Fictional character biography
Susan Scarbo was born in Teaneck, New Jersey. Susan and her brother, Melvin Scarbo, formed a sibling hypnosis stage act for profit. They quickly became professional criminals, hypnotizing innocent people into doing their bidding. Under the name Suprema, Susan soon attracted the attention of the Red Skull who hired Susan as a nanny for his daughter, Synthia Schmidt. Under Susan's tutelage, Synthia later became Sin.

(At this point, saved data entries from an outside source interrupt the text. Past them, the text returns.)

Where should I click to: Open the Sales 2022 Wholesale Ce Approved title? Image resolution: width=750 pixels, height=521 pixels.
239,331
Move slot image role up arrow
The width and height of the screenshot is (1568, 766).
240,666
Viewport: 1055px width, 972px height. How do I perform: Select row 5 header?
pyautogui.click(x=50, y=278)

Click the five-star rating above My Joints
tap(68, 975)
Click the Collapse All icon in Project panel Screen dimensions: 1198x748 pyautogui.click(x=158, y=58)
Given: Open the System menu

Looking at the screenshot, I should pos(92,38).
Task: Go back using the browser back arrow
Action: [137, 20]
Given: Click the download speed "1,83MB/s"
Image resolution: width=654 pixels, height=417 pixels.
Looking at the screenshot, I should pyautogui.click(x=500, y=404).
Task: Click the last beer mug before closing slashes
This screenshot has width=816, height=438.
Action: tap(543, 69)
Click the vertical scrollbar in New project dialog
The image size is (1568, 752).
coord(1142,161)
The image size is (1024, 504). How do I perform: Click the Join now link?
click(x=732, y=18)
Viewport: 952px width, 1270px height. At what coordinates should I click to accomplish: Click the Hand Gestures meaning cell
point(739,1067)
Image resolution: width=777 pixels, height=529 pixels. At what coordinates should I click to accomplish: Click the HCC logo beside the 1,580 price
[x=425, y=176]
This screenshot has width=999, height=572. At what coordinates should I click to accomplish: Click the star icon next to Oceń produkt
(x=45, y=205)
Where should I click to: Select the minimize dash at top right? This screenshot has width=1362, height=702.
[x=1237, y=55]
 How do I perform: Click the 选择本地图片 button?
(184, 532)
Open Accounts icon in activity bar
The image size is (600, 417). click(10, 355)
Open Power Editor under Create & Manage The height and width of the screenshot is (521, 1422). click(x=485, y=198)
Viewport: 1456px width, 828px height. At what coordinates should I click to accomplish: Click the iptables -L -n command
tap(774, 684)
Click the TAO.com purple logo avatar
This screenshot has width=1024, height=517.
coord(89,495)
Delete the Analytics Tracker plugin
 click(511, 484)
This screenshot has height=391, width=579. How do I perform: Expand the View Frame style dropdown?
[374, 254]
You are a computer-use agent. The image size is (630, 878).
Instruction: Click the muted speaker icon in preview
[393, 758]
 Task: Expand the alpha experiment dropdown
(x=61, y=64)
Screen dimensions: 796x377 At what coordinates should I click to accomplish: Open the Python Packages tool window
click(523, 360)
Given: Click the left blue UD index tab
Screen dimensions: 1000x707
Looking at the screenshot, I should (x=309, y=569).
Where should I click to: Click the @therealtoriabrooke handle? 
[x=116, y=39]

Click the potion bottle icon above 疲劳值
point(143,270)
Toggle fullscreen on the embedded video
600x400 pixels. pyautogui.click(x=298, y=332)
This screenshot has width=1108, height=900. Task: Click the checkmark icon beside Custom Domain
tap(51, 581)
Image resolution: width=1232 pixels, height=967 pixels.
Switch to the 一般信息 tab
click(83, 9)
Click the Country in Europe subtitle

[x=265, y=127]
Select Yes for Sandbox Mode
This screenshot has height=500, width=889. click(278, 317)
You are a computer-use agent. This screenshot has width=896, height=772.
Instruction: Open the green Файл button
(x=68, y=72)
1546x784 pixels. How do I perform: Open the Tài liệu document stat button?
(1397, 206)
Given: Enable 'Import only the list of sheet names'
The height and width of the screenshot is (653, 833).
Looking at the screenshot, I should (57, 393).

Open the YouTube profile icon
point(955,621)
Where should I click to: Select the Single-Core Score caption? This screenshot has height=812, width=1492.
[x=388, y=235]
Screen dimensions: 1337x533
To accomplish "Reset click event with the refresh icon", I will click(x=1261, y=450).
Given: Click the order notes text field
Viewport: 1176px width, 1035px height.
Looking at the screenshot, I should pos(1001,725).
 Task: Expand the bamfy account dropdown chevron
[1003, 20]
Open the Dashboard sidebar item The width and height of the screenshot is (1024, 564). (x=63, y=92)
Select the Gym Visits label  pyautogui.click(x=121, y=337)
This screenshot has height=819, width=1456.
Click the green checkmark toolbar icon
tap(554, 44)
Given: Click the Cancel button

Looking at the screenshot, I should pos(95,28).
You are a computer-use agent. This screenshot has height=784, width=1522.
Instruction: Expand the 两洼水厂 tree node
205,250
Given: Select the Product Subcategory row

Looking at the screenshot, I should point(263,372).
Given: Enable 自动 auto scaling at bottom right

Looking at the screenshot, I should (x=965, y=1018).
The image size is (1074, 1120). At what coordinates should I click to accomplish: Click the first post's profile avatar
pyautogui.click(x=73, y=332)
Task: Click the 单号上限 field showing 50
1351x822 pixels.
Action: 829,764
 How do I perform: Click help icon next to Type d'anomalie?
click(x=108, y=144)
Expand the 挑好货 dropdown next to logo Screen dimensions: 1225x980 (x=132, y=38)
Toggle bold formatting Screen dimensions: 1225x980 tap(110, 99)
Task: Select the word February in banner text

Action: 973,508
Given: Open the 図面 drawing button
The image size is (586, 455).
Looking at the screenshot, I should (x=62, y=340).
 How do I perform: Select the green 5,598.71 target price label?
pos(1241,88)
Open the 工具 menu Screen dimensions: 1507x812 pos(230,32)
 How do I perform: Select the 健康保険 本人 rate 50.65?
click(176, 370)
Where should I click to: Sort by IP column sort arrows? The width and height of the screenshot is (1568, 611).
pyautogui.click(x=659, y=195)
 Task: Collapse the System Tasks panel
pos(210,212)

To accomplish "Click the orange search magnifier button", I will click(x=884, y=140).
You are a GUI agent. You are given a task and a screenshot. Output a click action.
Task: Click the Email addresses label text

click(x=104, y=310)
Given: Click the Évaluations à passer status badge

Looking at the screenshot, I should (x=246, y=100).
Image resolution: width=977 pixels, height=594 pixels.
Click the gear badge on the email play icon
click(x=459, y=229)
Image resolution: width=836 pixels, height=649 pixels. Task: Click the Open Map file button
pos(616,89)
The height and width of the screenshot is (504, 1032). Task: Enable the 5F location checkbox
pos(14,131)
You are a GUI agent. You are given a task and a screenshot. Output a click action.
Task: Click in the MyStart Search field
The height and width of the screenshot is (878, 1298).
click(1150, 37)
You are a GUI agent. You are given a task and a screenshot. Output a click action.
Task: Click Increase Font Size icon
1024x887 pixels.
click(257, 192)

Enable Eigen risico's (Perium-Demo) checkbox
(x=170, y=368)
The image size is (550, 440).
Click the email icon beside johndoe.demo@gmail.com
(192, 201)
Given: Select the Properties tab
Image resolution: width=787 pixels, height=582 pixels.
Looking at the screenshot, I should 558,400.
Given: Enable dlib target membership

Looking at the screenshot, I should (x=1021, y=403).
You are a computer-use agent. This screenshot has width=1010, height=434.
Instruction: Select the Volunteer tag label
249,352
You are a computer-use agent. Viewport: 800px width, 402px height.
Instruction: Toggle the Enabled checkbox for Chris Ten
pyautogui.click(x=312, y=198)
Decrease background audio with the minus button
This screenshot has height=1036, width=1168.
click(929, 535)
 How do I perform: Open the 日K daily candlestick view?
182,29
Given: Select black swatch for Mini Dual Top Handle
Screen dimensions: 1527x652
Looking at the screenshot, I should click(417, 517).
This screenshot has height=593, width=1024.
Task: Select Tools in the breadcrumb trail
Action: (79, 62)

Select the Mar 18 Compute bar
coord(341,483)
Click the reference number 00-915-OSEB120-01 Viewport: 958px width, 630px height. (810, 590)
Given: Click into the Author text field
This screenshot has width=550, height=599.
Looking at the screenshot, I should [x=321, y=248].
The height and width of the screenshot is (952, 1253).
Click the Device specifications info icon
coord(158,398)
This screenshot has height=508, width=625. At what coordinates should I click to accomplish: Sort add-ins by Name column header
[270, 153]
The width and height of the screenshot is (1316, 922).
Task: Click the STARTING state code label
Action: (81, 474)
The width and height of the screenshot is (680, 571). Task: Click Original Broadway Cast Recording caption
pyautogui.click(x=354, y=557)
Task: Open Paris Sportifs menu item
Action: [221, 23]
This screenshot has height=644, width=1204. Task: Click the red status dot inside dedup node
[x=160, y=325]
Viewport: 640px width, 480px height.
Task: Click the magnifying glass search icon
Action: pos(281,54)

After a successful infiltration of the original S.H.I.E.L.D. organization and an attempt at stealing a Wolverine Jet from them, Suprema became an enemy of Captain America. After some time, Susan was revealed as an aide to the Red Skull, and his daughter Sin's tutor, nanny, and instructor. Changing her name to Mother Night, she became the headmistress of the Sisters of Sin team for a short while, and was revealed to be running the Red Skull's youth indoctrination hate camp. When Magneto captured the Red Skull, Mother Night became a member of the Skeleton Crew in an attempt to rescue the Red Skull. She battled the Black Queen and her Hellfire Club mercenaries. She aided the Crew in the rescue of the Red Skull, and it was insinuated that she has or had a personal relationship with the Red Skull.

Mother Night, with the Machinesmith and Minster Blood (her brother Melvin), then brainwashed the Avengers' support crew. She attacked the Avengers by forcing them to relive their greatest nightmares, but she was captured by Vision. After this Red Skull replaced Mother Night with Viper as his lover. She then betrayed him for his actions toward Captain America and received a severe beating from Red Skull for it. Wishing to die at her ex-lover's hand, she asked Red Skull to kill her, to which he said no. Pitying her, teammate Cutthroat began an affair with Mother Night. This relationship ended when he was seemingly killed by Crossbones.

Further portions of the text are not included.